Role of nitric oxide in vascular tone and in reactivity to isoproterenol and adenosine in the goat coronary circulation.

The present study examined the role of nitric oxide in coronary vascular tone and in the coronary vasodilatation in response to beta-adrenoceptor stimulation and adenosine. In anesthetized goats, the effects of intracoronary and i.v. administration of the inhibitor of nitric oxide synthesis, N(w)-nitro-L-arginine methyl ester (L-NAME), and those of isoproterenol, adenosine and acetylcholine on coronary blood flow, measured electromagnetically in the left circumflex coronary artery, were recorded. Intracoronary infusion of L-NAME (30-40 microg kg(-1) min(-1), four goats) reduced resting coronary blood flow by 14+/-3% (P<0.05) without changing arterial pressure and heart rate. L-NAME (40 mg kg(-1), eight goats) i.v. reduced resting coronary blood flow by 19+/-4% (P<0.05), increased mean systemic arterial pressure by 22+/-3% (P<0.01) and decreased heart rate by 10+/-2% (P<0.05). These effects of L-NAME were partially, but significantly reversed by L-arginine (six goats). Isoproterenol (10-100 ng, eight goats), adenosine (0.3-10 microg, seven goats) and acetylcholine (3-100 ng, five goats), injected intracoronarily, increased coronary conductance in a dose-dependent way and, under control conditions, these increases for isoproterenol, ranged from 32+/-5% to 82+/-12%; for adenosine, 6+/-2% to 174+/-22%; and for acetylcholine, 39+/-5% to 145+/-15%. During i.v. L-NAME the increases in coronary conductance induced by isoproterenol and acetylcholine were significantly reduced by about 50 and 60% (P<0.05), respectively, whereas those induced by adenosine were significantly increased further (about 30-100%, P<0. 05).
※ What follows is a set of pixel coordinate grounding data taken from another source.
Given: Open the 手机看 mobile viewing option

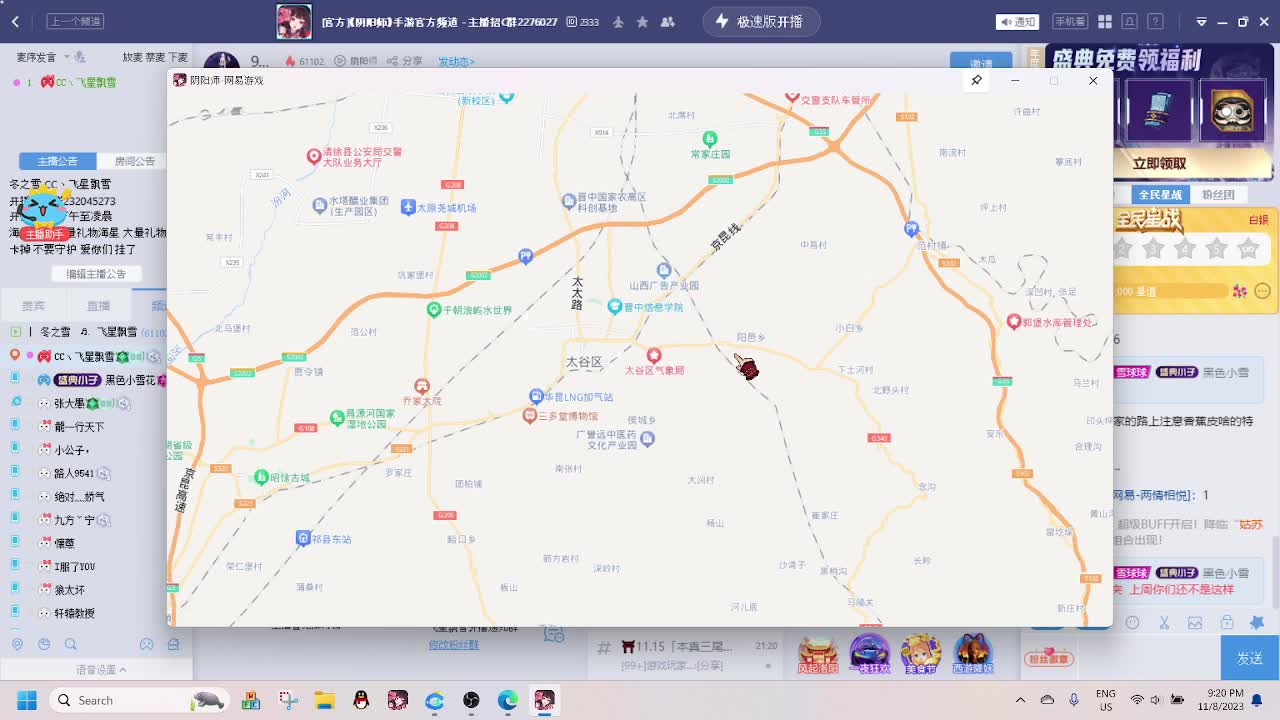Looking at the screenshot, I should [1072, 21].
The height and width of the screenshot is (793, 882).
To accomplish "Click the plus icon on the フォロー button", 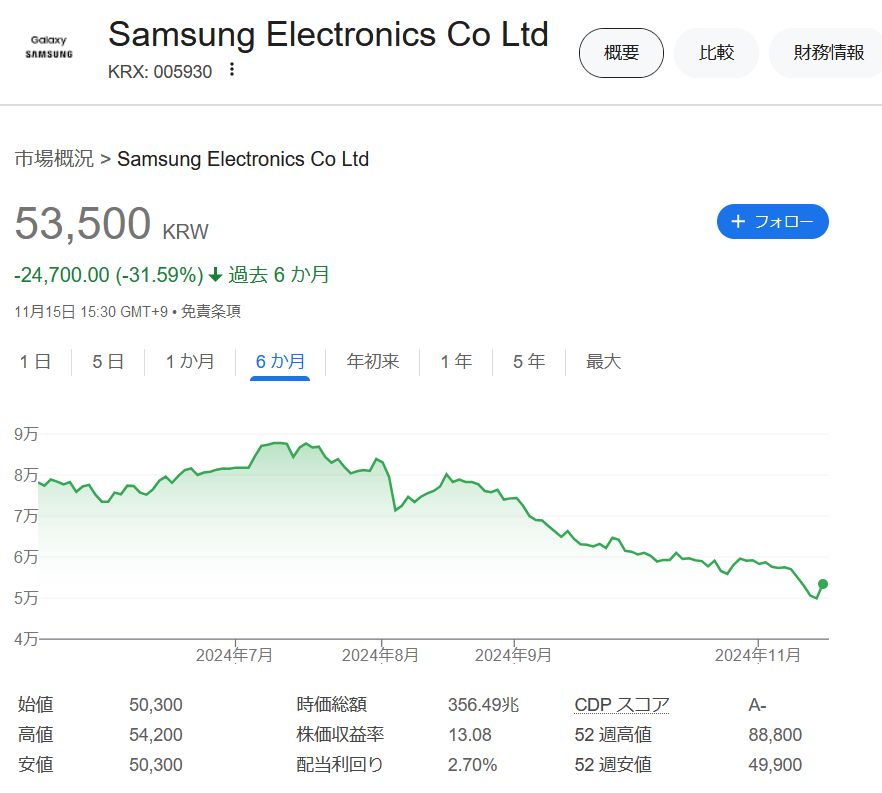I will [738, 221].
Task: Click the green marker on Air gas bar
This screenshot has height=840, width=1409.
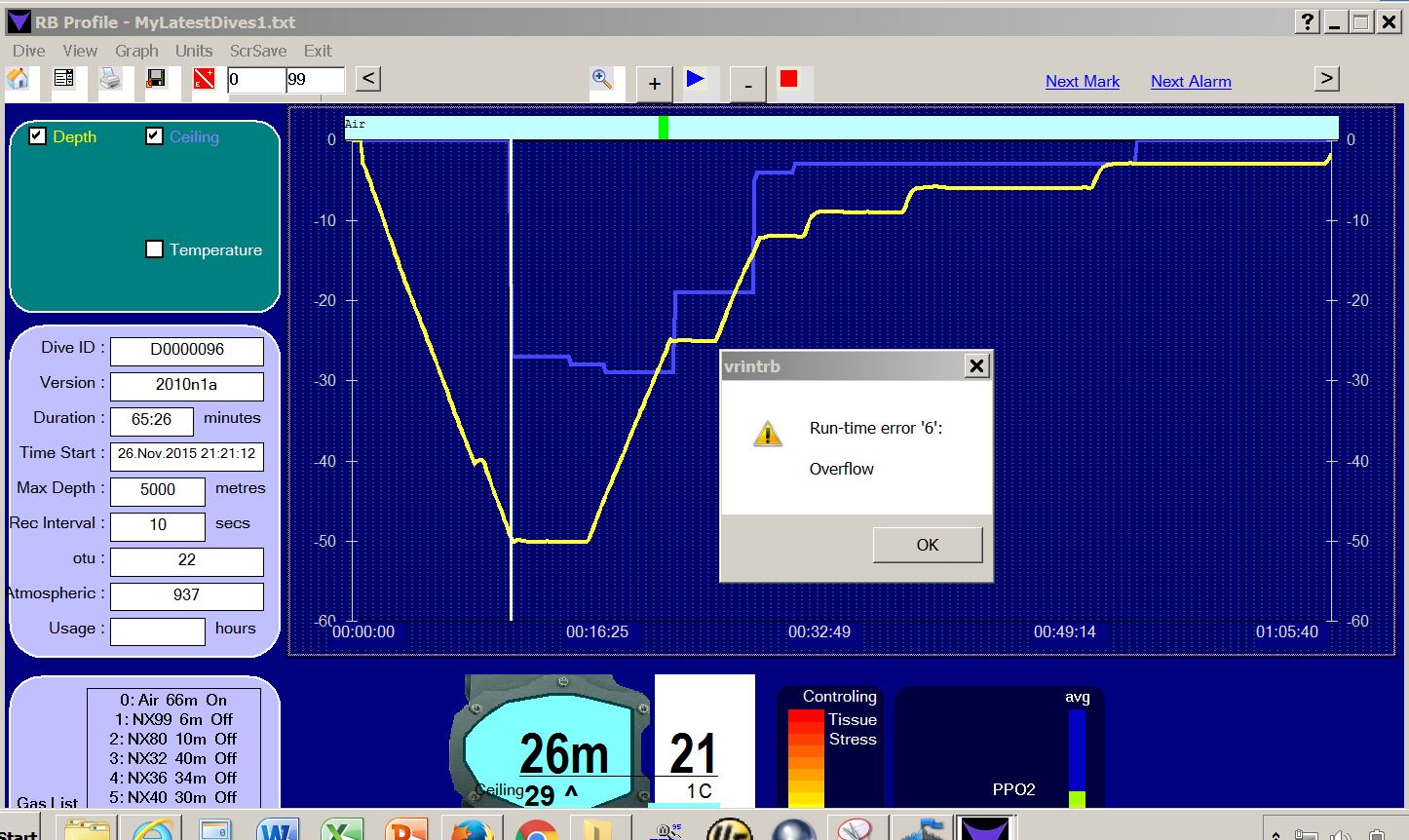Action: [664, 127]
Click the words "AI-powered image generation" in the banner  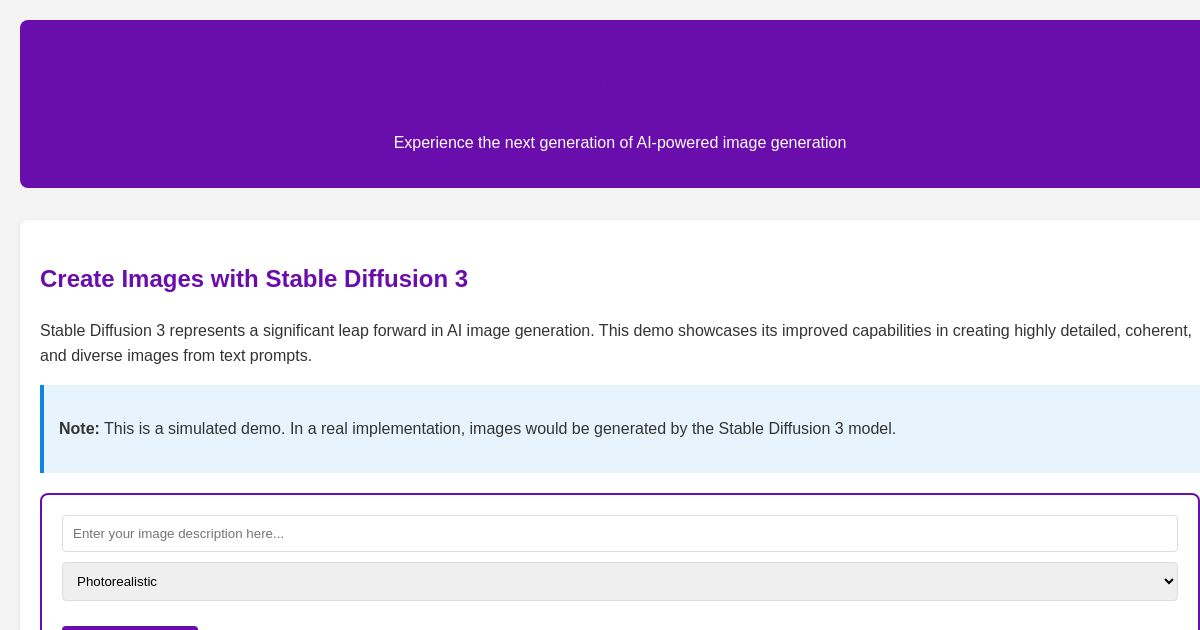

During L-NAME plus L-arginine, the effects of isoproterenol, acetylcholine and adenosine on coronary conductance were not significantly different from those under control conditions. Therefore, it is suggested that in the coronary circulation: (a) nitric oxide may produce a basal vasodilator tone under normal conditions; (b) nitric oxide may be an intermediate in the vasodilatation due to beta-adrenoceptor stimulation and acetylcholine, and (c) the vasodilatation due to adenosine is potentiated during reduction of nitric oxide production.